Morgane reporta son regard sur la forêt ; elle avait entièrement disparu, et il ne restait au mieux que quelques souches aussi sèches que des pierres, émergeant du tapis de sable. Les robots avaient continué de tourner en rond à la recherche de matière organique, avant de s'éteindre à leur tour faute de carburant. Ils gisaient ça et là, bras ballants ; le vent remplissait de poussière leurs bouches entrouvertes.
« D'un côté, certains voulaient faire d'Avalon, mieux qu'une deuxième Terre, un nouvel Eden. Un monde dans lequel les humains pourraient enfin vivre en paix et en stabilité. Bien sûr, c'était avant la Guerre des Sysades qu'on t'a rapportée, et avant que les bogues engendrent des générations de processus déficients – leurs créatures de la nuit, les Nattväsen.
Mais d'autres n'ont jamais cru au deuxième Eden. Non, ce qu'ils voulaient, c'était un monde véritable, un monde physique, une colonie humaine. La planète hypothétique d'Antarès-Scorpii B, vers laquelle chemine Avalon. »
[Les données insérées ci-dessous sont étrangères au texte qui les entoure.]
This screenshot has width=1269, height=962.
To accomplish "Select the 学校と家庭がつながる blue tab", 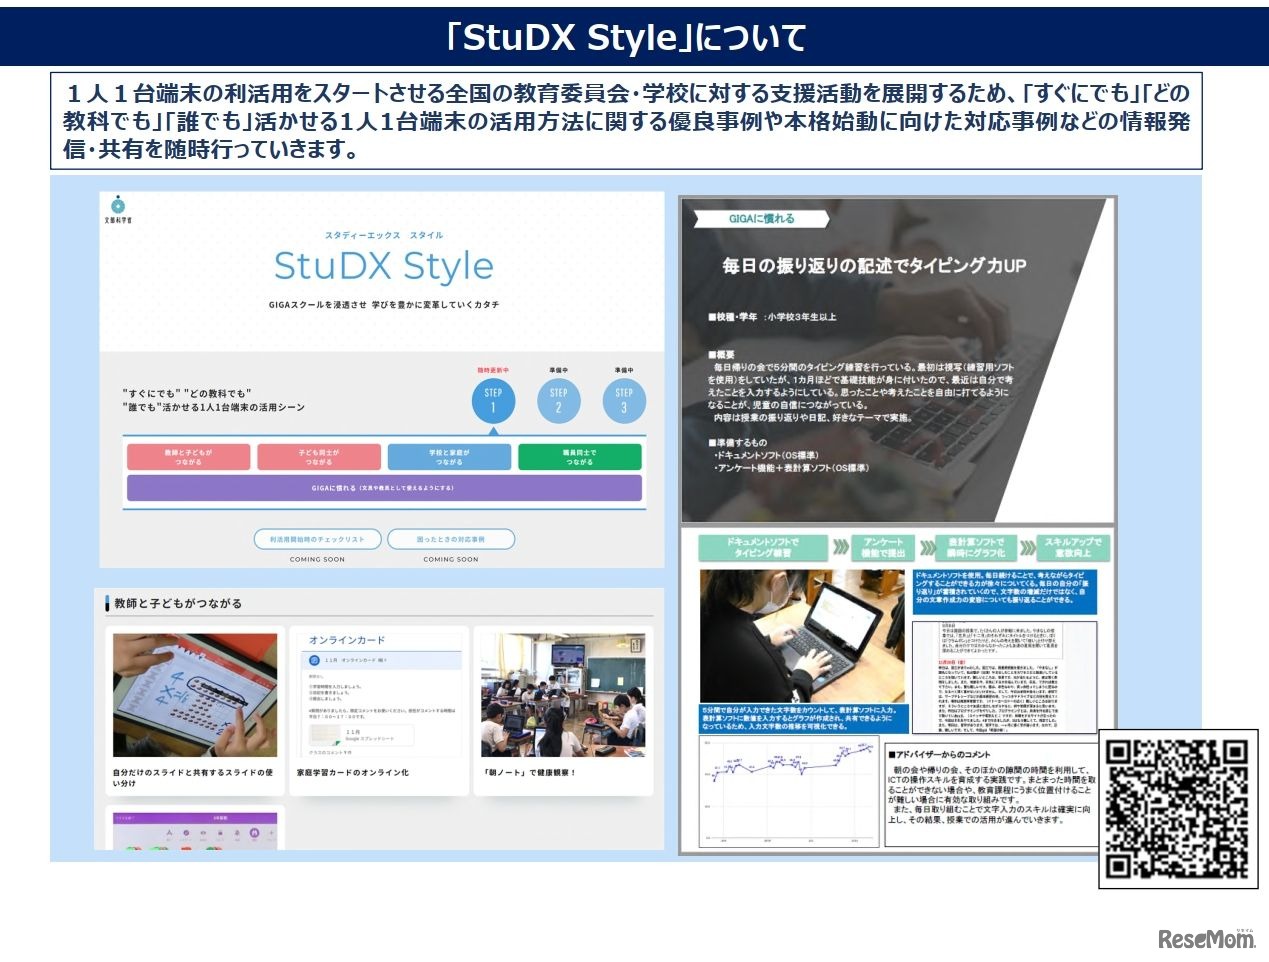I will pyautogui.click(x=449, y=457).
Hypnos hocha la tête avec fatalisme.
« Tes observations, P-103, démontrent que c'est le camp de l'Eden qui a gagné. Dans une certaine mesure. Au terme du conflit, ils ont obtenu le statu quo actuel : les interfaces sont fermées, les Sysadmins sont forcés au secret, et sommés de ne pas faire usage de leurs pouvoirs. Avalon a pu tranquillement oublier sa nature. Mais le camp d'Antarès a eu beau s'avouer vaincu, ils ont obtenu quelque chose qui allait finir par renverser la balance.
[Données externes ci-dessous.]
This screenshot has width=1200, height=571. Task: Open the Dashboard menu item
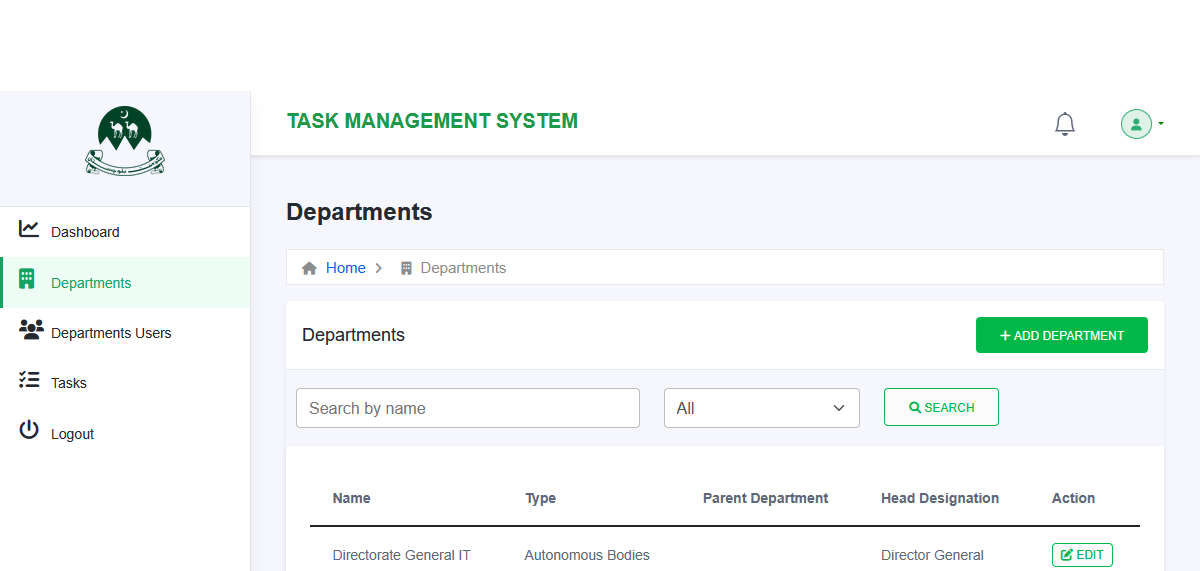click(x=85, y=232)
— Ils ont écrit de nouveaux Protocoles.
— En effet. Ils ont introduit de nouveaux Protocoles internes à la Simulation, ceux qui suivent les Ases que tu as rencontrés, sans aucune ambiguïté : l'objectif est d'envahir Antarès. Et ces Ases font exactement ce qui leur est demandé. »
Le seigneur des rêves pencha sa tête vers elle en signe de confidence.
« Je ne peux pas te dire ce que tu dois faire, P-103. Mais sache que si SIVA se connecte à la Simulation, comme il te l'a demandé à l'origine, il est probable que les Protocoles internes prennent le pas sur les Protocoles externes, et qu'il soit forcé de faire une mise à jour. Ce n'est pas souhaitable. SIVA n'a pas à se prononcer sur le conflit. »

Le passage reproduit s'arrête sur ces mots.